SOURCE PASSAGE:
= Beginning of Section =
Inflammatory responses in RAW264.7 macrophages caused by mycobacteria isolated from moldy houses

Abstract

Mycobacterial strains (nonpathogenic Mycobacterium terrae, potentially pathogenic Mycobacterium avium-complex and Mycobacterium scrofulaceum), isolated from a moldy building, were studied with respect to their ability to stimulate macrophages (RAW264.7) to produce inflammatory mediators, and to cause cytotoxicity. Reactive oxygen species (ROS) were measured by chemiluminescence, cytokines (TNF-α, IL-6, IL-1, IL-10) immunochemically, nitric oxide (NO) by Griess-method, expression of inducible NO-synthase (iNOS) with Western Blot analysis and cytotoxicity with MTT-test. All the strains induced dose- and time-dependent production of NO, IL-6 and TNF-α in macrophages, whereas IL-1 or IL-10 production was not detected. The production of ROS and cytotoxicity was increased with the highest doses. Interestingly, different strains had significant differences in their ability to induce these responses, M. terrae being the most potent and M. avium-complex the weakest one. These results indicate that both non- and potentially pathogenic strains of mycobacteria present in moldy buildings are capable of activating inflammatory mechanisms in macrophages.
= End of Section =
INFORMATION SUPPLIED:
= Beginning of Section =
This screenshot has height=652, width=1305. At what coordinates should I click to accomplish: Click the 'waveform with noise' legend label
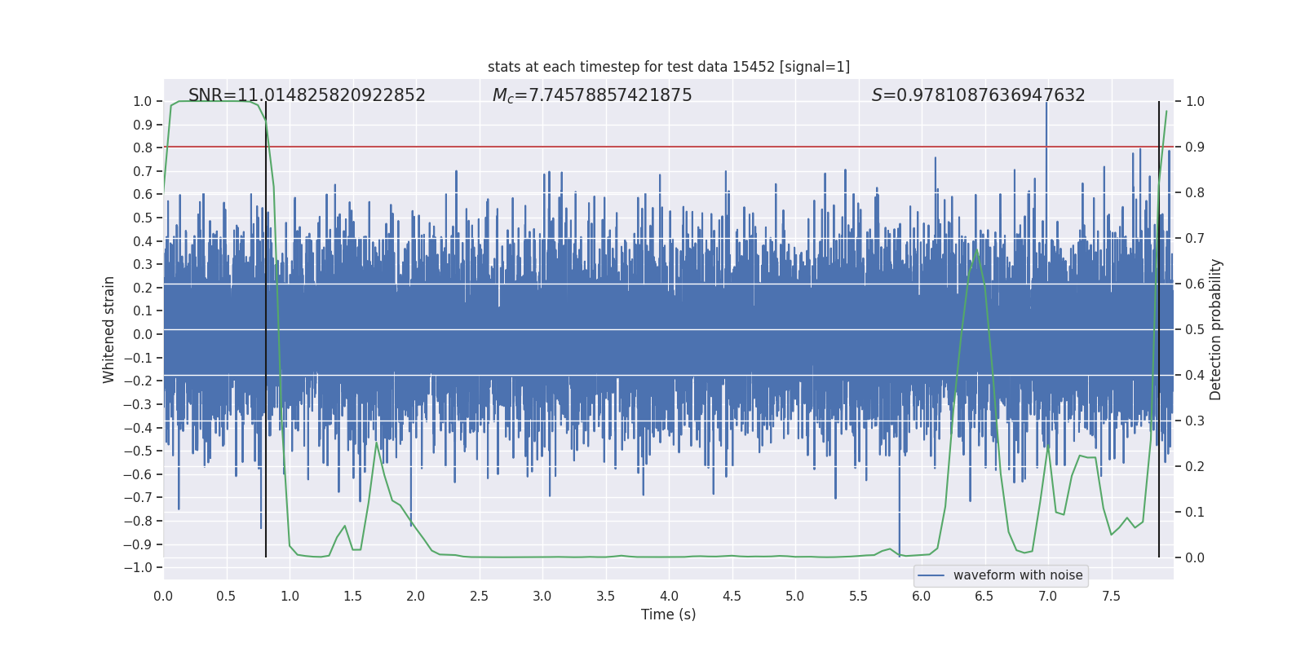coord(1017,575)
= End of Section =
= Beginning of Section =
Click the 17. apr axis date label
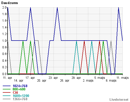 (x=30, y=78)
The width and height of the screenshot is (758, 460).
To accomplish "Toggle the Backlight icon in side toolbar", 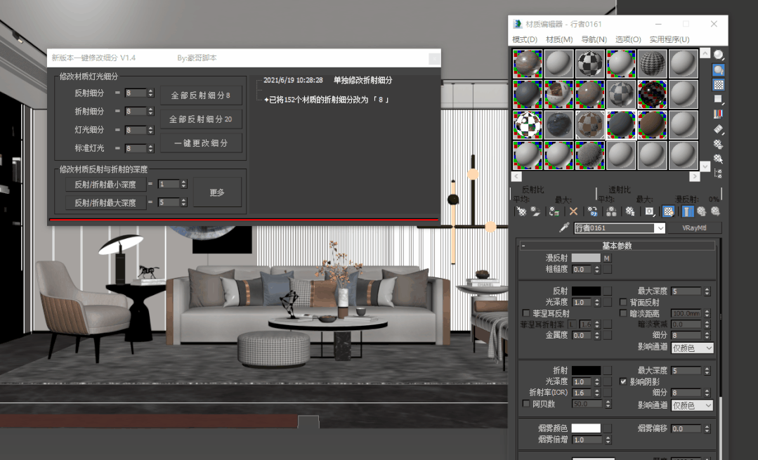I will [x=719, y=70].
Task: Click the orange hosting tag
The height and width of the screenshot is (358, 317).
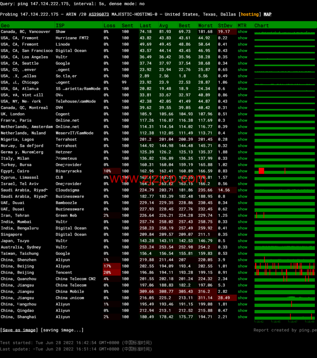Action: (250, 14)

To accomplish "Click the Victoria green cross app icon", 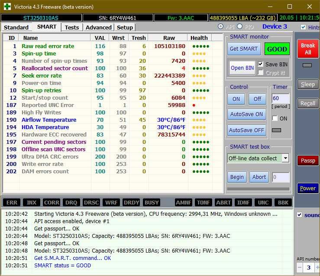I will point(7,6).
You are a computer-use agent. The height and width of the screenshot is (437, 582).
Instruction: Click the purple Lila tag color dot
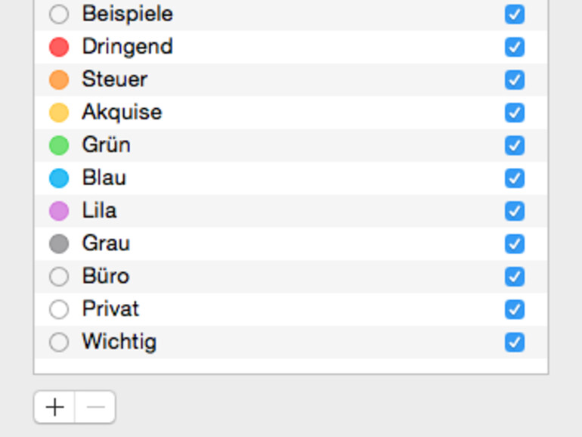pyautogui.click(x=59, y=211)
= End of Section =
= Beginning of Section =
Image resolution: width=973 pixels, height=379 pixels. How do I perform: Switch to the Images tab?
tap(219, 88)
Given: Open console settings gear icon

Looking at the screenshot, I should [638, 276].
= End of Section =
THE TASK: Continue the abstract above on macrophage responses to mycobacteria from moldy houses, starting right after its last sentence.

RESPONSE AREA:
Introduction

An association between moldy microbial growth in buildings and respiratory symptoms in the inhabitants has been shown in several epidemiological studies. A variety of symptoms are related to inflammatory reactions e.g. irritation, respiratory infections, wheeze, bronchitis and even asthma (Platt et al., 1989, Waegemaekers et al., 1989, Brunekreef, 1992, Spengler et al., 1994). This suggests that inflammatory responses toward specific structural components or metabolic products of microbes present in the moldy buildings may contribute to the observed respiratory symptoms. However, the identification of the most potent microbes and specific cellular mechanisms responsible for the adverse health effects are not yet known.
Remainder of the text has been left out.